Berikutnya terkait operasi radikal prostatektomi, ini adalah salah satu pengobatan andalan pada kanker prostat lokal terutama pada stratifikasi risiko menengah hingga tinggi. Hingga saat ini, tindakan radikal prostatektomi dengan teknologi robotik menjadi standar pelayanan untuk radikal prostatektomi di mayoritas negara maju.

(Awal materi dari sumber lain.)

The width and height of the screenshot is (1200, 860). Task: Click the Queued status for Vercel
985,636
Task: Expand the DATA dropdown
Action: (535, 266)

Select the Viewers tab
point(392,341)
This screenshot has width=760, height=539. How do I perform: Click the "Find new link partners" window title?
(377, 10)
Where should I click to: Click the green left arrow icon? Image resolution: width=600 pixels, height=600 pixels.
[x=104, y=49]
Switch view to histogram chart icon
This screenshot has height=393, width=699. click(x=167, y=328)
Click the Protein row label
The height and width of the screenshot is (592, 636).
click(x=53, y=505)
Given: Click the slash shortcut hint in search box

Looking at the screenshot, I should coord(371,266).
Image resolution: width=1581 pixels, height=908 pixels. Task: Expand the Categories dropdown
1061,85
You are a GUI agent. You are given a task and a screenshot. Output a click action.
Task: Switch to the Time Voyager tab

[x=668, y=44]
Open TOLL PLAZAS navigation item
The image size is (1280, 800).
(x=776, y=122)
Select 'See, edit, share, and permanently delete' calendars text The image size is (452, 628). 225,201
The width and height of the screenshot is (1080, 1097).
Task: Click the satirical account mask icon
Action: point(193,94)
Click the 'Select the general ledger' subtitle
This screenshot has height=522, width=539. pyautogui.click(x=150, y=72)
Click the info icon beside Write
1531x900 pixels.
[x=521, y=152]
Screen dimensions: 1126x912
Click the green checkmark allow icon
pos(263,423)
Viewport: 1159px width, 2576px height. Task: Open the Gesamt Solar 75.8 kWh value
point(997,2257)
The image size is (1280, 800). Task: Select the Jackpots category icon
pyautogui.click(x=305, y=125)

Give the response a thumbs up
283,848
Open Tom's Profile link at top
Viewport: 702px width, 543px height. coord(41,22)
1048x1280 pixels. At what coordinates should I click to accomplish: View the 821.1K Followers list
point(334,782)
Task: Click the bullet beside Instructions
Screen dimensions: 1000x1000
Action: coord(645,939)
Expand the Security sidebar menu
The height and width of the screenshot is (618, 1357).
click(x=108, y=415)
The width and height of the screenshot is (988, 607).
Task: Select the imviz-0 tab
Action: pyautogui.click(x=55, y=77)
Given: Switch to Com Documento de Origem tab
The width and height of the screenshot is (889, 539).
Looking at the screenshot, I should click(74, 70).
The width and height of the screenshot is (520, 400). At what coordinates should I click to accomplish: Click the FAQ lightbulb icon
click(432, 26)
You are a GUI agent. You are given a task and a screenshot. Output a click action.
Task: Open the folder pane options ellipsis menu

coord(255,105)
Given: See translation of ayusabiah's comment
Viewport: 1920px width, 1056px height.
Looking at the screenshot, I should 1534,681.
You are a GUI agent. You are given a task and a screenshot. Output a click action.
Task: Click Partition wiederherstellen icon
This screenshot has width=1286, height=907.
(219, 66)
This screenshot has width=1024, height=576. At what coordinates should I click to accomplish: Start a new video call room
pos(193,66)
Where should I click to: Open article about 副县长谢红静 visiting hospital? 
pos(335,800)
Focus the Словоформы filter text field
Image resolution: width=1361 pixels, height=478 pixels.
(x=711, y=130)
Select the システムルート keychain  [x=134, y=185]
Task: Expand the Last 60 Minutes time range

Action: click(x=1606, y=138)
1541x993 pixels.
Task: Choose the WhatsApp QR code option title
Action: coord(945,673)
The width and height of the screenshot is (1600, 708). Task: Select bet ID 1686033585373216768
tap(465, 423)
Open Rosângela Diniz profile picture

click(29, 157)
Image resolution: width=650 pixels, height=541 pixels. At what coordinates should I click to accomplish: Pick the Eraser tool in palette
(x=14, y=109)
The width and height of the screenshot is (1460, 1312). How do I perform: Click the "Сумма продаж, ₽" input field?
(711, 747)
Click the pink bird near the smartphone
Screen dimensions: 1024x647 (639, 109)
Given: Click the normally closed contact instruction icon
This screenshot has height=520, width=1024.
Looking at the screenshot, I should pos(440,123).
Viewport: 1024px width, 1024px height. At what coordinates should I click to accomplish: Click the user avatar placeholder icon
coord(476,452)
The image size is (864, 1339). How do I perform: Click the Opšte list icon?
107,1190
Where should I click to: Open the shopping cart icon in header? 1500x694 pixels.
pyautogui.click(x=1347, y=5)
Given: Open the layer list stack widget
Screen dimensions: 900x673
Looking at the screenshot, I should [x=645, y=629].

“Sebuah studi yang membandingkan hasil operasi teknik robotik radikal prostatektomi dengan laparoskopi menunjukkan kontinensia urin dan fungsi ereksi yang lebih baik pada 3 bulan pasca operasi dengan teknologi robotik. Temuan lain adalah nyeri pasca operasi yang lebih rendah pada teknik robotik dibandingkan operasi terbuka dan laparoskopi,” ungkap dr. Agus Rizal Ardy Hariandy Hamid, Sp.U(K), Ph.D, FICRS, Dokter Spesialis Urologi RSU Bunda.